Elinor, startled, glanced at Marian.

"He was walking quite soberly toward the fence of the yellow field when
I caught sight of him. Just as I was about to hail him, he started off
and cleared the fence at a running jump. He walked away at a furious
rate, swinging his arms about, and laughing as if he was enjoying some
uncommonly good joke. I am not sure that I did not see him dance a
hornpipe; but as it is so dark I wont swear to that."

"You had better not," said Elinor, sceptically. "Let us go in; and pray
do not encourage George to talk. I have a headache, and want to go to
bed."

"You have been in very good spirits, considering your headache," he
replied, in the same incredulous tone. "It has come on rather suddenly,
has it not?"

When they went into the drawing-room they found that Constance had
awakened her mother, and had already given her an account of their walk.
Jasper added a description of what he had just witnessed. "I have not
laughed so much for a long time," he said, in conclusion. "He is usually
such a steady sort of fellow."

"I see nothing very amusing in the antics of a drunken workman," said
the Countess. "How you could have left Marian in his care even for a
moment I am at a loss to conceive."

"He was not drunk, indeed," said Marian.

"Certainly not," said Jasper, rather indignantly. "I was walking with
him for some time before we met the girls. You are very pale, Marian.
Have you also a headache?"

"I have been playing tennis all day; and I am quite tired out."

Soon afterward, when Marian was in bed, and Miss McQuinch, according to
a nightly custom of theirs, was seated on the coverlet with her knees
doubled up to her chin inside her bedgown, they discussed the adventure
very earnestly.

"Dont understand him at all, I confess," said Elinor, when Marian had
related what had passed in the plantation. "Wasnt it rather rash to make
a confidant of him in such a delicate matter?"

"That is what makes me feel so utterly ashamed. He might have known that
I only wanted to do good. I thought he was so entirely above false
delicacy."

"I dont mean that. How do you know that the story is true? You only have
it from Mrs. Leith Fairfax's letter; and she is perhaps the greatest
liar in the world."

"Oh, Nelly, you ought not to talk so strongly about people. She would
never venture to tell me a made-up tale about Marmaduke."

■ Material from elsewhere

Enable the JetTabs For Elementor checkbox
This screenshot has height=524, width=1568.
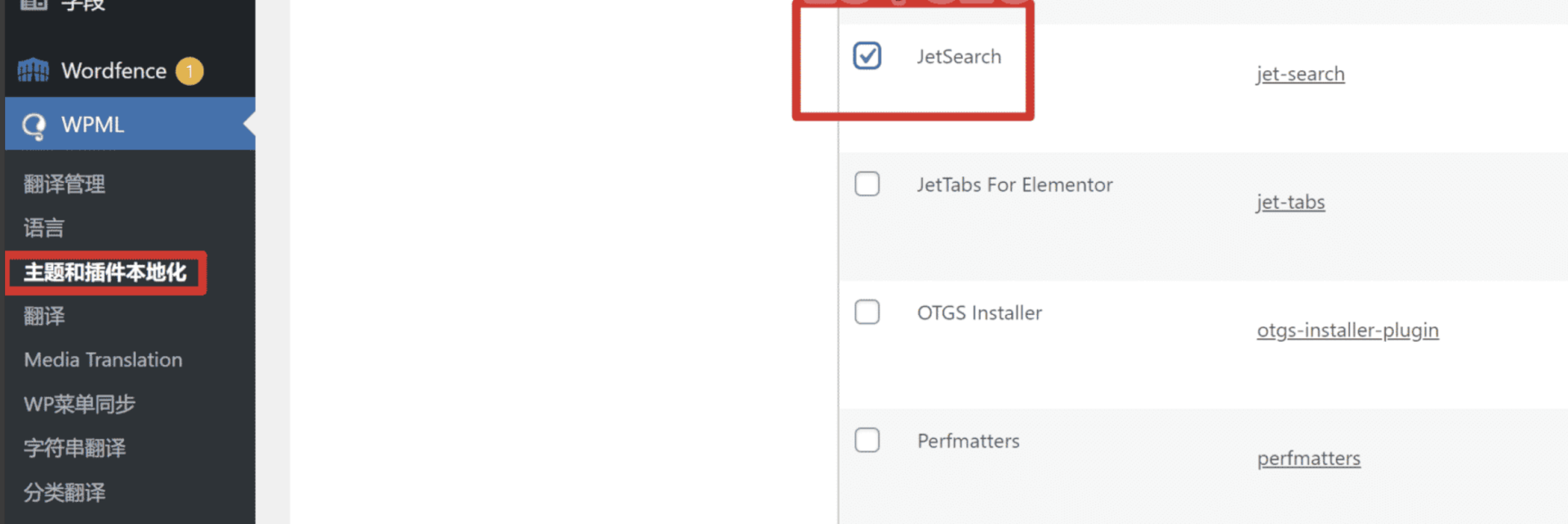pyautogui.click(x=866, y=184)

"In my opinion, she would tell anybody anything for the sake of using
her tongue or pen."

"It is so hard to know what to do. There was nobody whom I could trust,
was there? Jasper has always been against Marmaduke; and Constance, of
course, was out of the question. There was Auntie, but I did not like to
tell her."

"Because she is an evil-minded old Jezebel, whom no nice woman would
talk to on such a subject," said Elinor, giving the bed a kick with her
heel.

"Hush, Nelly. I am always in terror lest you should say something like
that before other people, out of sheer habit."

"Never fear. Well, you have done the best you could. No use regretting
what cannot be recalled. You cannot have the security of conventionality
along with the self-respect of sincerity. By the bye, do you remember
that Jasper and his fond mamma and George had a family council after
dinner? You may be sure that George has told them everything."

"What! Then my wretched attempt to have Marmaduke warned was useless.
Oh, Nelly, this is too bad. Do you really think so? When I told him
before dinner what Mrs. Leith Fairfax wrote, he only said he feared it
was true, and refused to give me the address."

"And so threw you back on Conolly. I am glad the responsibility rests
with George. He knew very well that it was true; for he had only just
been telling Jasper. Jasper told me as much in the plantation. Master
Georgy has no right to be your brother. He is worse than a dissenter.
Dissenters try to be gentlemen; but George has no misgivings about
himself on that score; so he gives his undivided energy to his efforts
to be parsonic. He is an arrant hypocrite."

"I dont think he is a hypocrite. I think he sincerely believes that his
duty to the Church requires him to behave as he does."

"Then he is a donkey, which is worse."

"I wish he were more natural in his manner."

"He is natural enough. It is always the same with parsons: 'it is their
nature to.' Good-night. Men are all the same, my dear, all the same."

"How do you mean?"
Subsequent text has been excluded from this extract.